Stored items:
::::::

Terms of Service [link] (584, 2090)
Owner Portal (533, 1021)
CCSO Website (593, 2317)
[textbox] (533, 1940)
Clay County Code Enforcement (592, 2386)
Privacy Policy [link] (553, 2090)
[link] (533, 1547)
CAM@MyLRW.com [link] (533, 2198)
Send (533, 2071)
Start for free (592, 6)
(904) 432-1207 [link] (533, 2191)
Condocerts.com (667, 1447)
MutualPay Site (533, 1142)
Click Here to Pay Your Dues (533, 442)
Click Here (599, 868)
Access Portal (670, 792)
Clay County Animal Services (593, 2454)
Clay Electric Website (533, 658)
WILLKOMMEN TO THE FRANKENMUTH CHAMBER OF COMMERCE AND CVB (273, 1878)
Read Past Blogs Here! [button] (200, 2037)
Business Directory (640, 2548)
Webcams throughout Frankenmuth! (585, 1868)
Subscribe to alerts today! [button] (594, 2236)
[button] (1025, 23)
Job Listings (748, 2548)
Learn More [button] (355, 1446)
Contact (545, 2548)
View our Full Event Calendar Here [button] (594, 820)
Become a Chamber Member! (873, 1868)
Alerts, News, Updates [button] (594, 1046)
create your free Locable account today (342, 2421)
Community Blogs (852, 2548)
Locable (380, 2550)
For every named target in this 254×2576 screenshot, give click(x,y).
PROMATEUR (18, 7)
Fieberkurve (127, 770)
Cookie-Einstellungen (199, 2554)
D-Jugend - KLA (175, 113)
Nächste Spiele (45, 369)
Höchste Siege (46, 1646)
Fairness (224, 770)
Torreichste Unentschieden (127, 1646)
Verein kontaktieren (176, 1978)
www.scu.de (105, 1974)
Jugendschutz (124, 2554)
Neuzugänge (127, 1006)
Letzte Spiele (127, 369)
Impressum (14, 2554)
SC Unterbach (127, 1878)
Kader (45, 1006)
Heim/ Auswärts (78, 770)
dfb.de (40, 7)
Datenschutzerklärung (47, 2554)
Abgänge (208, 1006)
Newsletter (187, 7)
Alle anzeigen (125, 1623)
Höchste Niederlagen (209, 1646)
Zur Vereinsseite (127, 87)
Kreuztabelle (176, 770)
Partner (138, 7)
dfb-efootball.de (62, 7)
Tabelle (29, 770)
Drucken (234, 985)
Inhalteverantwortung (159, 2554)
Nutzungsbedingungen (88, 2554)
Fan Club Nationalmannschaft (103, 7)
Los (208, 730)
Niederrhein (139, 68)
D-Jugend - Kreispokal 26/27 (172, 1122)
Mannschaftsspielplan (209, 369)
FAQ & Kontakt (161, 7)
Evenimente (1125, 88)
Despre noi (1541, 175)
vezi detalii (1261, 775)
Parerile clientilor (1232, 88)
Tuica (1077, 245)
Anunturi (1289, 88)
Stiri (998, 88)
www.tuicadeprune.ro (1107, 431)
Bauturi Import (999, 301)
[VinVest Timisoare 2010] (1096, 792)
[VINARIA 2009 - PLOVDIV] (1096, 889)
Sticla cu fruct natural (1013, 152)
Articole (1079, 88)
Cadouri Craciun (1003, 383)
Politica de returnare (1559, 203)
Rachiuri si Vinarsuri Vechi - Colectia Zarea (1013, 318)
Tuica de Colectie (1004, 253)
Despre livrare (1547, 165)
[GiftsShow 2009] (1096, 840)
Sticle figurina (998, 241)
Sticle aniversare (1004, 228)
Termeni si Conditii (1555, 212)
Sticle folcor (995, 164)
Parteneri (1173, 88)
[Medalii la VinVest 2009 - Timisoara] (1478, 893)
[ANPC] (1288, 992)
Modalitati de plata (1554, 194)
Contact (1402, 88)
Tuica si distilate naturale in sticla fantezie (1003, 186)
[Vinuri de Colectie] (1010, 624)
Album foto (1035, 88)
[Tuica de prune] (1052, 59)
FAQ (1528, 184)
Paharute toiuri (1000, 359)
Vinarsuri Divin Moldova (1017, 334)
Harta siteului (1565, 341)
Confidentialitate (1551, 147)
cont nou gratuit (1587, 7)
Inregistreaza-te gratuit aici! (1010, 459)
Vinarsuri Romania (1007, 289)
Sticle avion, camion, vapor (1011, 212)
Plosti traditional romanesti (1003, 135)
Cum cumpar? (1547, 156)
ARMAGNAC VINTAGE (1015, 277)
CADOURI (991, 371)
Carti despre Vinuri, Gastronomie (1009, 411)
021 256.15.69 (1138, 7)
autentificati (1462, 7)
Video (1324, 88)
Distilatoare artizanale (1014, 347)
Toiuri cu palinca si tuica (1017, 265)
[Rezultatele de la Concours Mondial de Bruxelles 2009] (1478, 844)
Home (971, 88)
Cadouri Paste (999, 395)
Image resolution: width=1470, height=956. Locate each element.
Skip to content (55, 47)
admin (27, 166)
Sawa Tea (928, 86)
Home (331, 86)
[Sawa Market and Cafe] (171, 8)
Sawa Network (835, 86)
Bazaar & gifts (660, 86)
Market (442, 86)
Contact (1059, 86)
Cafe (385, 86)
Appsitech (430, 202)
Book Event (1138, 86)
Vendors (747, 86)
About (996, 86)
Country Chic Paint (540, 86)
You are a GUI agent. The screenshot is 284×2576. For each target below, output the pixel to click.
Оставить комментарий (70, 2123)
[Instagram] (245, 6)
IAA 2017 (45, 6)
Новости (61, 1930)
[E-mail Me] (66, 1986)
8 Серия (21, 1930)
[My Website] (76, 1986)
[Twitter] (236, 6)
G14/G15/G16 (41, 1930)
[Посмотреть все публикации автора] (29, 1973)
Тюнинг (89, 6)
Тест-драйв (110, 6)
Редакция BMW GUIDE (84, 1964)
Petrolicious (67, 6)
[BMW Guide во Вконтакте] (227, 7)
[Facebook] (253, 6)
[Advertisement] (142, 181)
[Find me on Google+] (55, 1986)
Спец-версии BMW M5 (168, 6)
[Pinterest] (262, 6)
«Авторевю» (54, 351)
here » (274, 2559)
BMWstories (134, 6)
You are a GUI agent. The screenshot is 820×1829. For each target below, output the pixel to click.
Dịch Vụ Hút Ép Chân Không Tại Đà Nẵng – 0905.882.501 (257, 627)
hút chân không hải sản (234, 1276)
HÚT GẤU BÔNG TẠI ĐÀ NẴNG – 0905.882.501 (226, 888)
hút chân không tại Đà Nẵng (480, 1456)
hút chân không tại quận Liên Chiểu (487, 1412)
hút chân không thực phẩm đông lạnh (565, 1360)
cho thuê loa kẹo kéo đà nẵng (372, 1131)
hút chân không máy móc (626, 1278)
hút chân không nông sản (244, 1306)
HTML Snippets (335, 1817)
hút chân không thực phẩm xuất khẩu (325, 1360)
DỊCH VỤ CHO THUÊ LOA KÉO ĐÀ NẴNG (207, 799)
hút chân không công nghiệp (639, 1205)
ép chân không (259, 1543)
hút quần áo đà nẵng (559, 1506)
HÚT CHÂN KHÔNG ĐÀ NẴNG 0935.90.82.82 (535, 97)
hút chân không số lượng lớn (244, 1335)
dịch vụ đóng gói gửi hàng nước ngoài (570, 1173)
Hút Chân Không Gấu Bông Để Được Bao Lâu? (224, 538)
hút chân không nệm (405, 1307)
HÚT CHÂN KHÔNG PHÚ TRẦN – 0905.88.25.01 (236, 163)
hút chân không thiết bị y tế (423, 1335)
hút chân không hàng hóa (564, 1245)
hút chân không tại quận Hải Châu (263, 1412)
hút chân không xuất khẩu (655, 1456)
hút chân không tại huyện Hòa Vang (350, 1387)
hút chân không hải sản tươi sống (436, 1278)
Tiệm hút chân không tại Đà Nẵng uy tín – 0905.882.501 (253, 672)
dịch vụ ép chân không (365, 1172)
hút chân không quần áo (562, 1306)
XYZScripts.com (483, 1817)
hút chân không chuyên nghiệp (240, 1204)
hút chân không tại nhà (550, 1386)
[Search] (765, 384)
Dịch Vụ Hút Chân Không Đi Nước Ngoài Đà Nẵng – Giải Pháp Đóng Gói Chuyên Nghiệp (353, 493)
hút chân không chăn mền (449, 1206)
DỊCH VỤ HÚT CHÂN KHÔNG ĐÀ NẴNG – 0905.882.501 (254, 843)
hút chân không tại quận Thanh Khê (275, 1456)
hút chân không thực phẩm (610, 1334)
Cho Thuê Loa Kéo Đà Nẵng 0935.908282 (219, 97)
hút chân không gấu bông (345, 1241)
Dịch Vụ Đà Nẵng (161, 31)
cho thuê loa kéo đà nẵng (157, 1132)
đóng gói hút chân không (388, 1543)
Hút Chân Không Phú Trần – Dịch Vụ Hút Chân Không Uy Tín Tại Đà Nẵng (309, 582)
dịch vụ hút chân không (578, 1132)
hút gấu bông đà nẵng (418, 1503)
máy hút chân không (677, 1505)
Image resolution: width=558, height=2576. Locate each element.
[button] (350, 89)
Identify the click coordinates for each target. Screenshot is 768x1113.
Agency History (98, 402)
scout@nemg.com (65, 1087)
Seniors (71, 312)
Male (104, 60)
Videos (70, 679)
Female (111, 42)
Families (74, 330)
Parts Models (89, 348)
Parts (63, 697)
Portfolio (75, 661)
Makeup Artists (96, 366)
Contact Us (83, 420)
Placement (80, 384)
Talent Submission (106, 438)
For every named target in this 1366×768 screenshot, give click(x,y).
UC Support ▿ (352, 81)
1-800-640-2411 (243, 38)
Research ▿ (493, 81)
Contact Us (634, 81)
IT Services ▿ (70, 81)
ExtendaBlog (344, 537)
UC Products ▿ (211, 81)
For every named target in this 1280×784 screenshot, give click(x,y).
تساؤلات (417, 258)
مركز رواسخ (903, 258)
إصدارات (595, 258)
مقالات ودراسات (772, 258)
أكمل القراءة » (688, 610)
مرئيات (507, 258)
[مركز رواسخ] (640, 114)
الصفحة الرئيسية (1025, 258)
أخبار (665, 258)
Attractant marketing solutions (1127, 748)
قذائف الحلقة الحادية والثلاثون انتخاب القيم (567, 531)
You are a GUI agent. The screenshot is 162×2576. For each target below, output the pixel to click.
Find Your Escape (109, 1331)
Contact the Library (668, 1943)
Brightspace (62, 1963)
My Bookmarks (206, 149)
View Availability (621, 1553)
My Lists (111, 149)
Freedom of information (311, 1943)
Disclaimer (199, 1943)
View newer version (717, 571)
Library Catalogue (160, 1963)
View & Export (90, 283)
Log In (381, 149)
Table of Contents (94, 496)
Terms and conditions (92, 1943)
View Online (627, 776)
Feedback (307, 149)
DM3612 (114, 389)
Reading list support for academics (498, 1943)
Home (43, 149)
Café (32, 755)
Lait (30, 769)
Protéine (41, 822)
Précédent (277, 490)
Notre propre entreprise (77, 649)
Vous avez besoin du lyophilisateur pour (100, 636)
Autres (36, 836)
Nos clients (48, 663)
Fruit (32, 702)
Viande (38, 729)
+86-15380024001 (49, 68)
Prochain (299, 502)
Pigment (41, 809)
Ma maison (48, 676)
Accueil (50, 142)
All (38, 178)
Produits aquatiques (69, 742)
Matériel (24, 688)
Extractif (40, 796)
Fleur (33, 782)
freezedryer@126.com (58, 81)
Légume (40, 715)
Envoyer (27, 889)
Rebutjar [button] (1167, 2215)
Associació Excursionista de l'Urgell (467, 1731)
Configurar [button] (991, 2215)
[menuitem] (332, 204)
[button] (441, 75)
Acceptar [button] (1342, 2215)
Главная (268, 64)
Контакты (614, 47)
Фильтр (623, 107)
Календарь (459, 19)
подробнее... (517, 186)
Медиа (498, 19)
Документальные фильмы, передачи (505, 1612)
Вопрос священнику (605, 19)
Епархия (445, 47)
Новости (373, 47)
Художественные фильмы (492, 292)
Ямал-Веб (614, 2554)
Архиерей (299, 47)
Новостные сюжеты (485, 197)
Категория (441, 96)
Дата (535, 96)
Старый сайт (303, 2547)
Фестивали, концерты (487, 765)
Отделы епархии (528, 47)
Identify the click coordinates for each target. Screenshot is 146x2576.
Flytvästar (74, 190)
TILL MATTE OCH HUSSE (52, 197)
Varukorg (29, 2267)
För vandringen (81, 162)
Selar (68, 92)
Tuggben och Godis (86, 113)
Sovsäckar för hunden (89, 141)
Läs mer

::::::

ASSIGNMENT: In the records above, find each line with the string "pixel" and list it.

SOLUTION FOR THIS EXERCISE:
You are a GUI agent. The screenshot is 284×2576. For each target below, output the pixel to click.
You are a GUI agent. The screenshot is 820×1829. For each target below, output the pixel to click.
You are a GUI agent. The screenshot is 162×2576. For each target below, output the pixel to click.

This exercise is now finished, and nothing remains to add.